Where are the problems: The same administrative and employee involvement issues exist as mentioned for the small employers currently offering coverage.
What Will Happen?
As the saying goes in Texas, don’t get me lyin’! But that’s no fun. My prediction is that many small employers will find this to be an advantageous option for funding health care benefits but the administration’s prediction is far too ambitious. The administration predicted 4.5 million new enrollees will come from those not receiving coverage through their employer. Small employer coverage dropped from 48% to 34% from 2010 to 2018. Rules may be more favorable now and I predict that the 34% will rise above the 48% to 55% if accounting for HRAs. That could result in 3 million new enrollees in the individual market. For employers who currently provide coverage I do not see a great amount of benefit or incentive to migrate employees to the individual market. The administration predicted 6.9 million enrollees to come from the group market. The states where individual market premiums are favorable comprise about 5 million small group enrollees. At most, I would predict 20% migration resulting in 1 million new enrollees. Overall my prediction is lower than the administration at 4 million new enrollees over ten years vs 11.9 million.
The biggest benefit is for those small employers currently not offering any benefits to their employees. They have little to lose and a lot to gain from simply providing some level of assistance to their employees. HRAs allow for the control of expenses and provide favorable tax treatment for individual market premiums. Value exists for HRAs in 2020 and beyond and it is incumbent upon employers to seek out that value. Half of the battle is marketing and employer benefit consultants or brokers will need to be able to understand the new rule and clearly articulate the value proposition for employers seeking to add benefits or control costs.
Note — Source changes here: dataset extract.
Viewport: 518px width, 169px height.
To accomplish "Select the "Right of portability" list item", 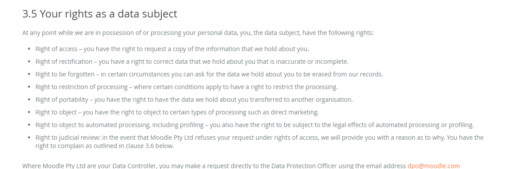I will coord(194,100).
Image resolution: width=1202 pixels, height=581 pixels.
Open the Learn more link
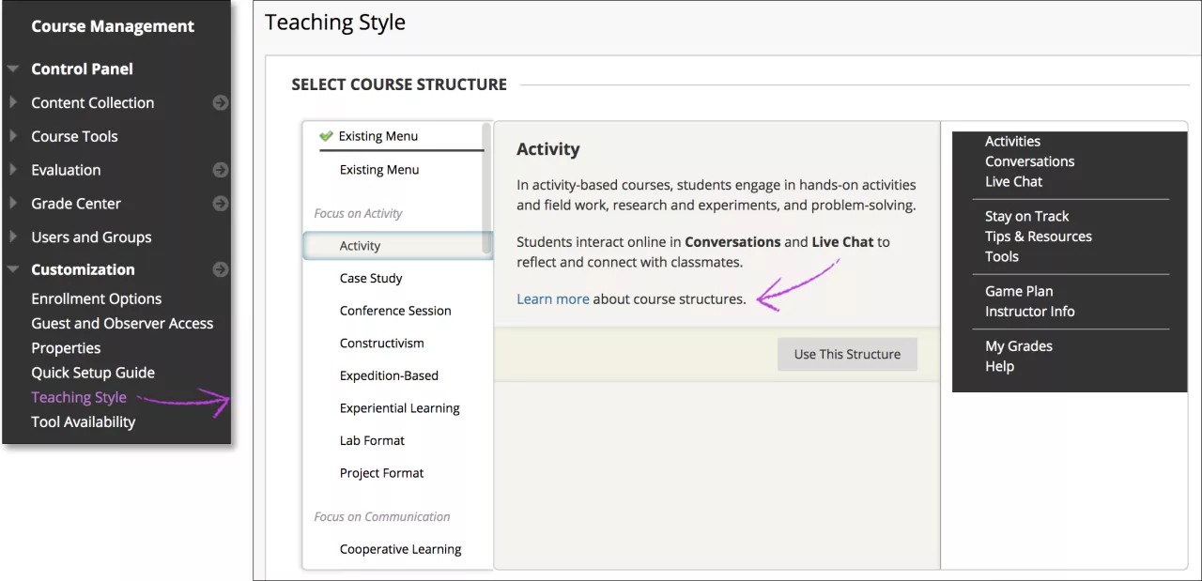click(552, 299)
As far as its impact on our American health care system goes, this new rule is a drop in the bucket. It will, however, likely have a greater impact than the Short Term Limited Duration and Association Health Plans which as Avik Roy put it, were like “rain drops on a rhinoceros”. Perhaps this is more like raindrops on Gorillas that boosts enrollment by 20-25% but still impacts a small portion of the overall health care industry. Going forward, the biggest drawback to HRAs is that they are not portable and are not employee owned. Expanding this type of purchasing power to HSAs and untangling some of the HSA requirements like being tied to an HDHP would be a huge victory for the American consumer. The expanded HRA rule is a welcomed step in that direction.
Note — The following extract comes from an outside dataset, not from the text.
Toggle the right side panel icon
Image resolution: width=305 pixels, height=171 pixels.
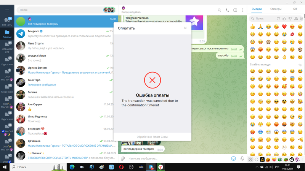235,10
FAQs on New Health Coverage Options for Employers and Employees, Q1 – https://www.irs.gov/pub/irs-utl/health_reimbursement_arrangements_faqs.pdf
Assumed 20% savings due to tax benefits.
The Risk Adjustment Report does not adjust the Actuarial Value and Induced Demand factors for the CSR-enhanced benefits. In order to compare the premiums we used actual AV and Induced Demand factors for the proportion of CSR 87/94 enrollees in each market. The proportion was estimated using the CMS 2019 Marketplace Open Enrollment Period Public Use Files (https://www.cms.gov/Research-Statistics-Data-and-Systems/Statistics-Trends-and-Reports/Marketplace-Products/2019_Open_Enrollment.html).
Assuming half of the non-covered small group employees currently don’t have individual insurance.
Daniel Cruz, ASA, MAAA is an Actuary at Axene Health Partners, LLC and is based in AHP’s Temecula, CA office.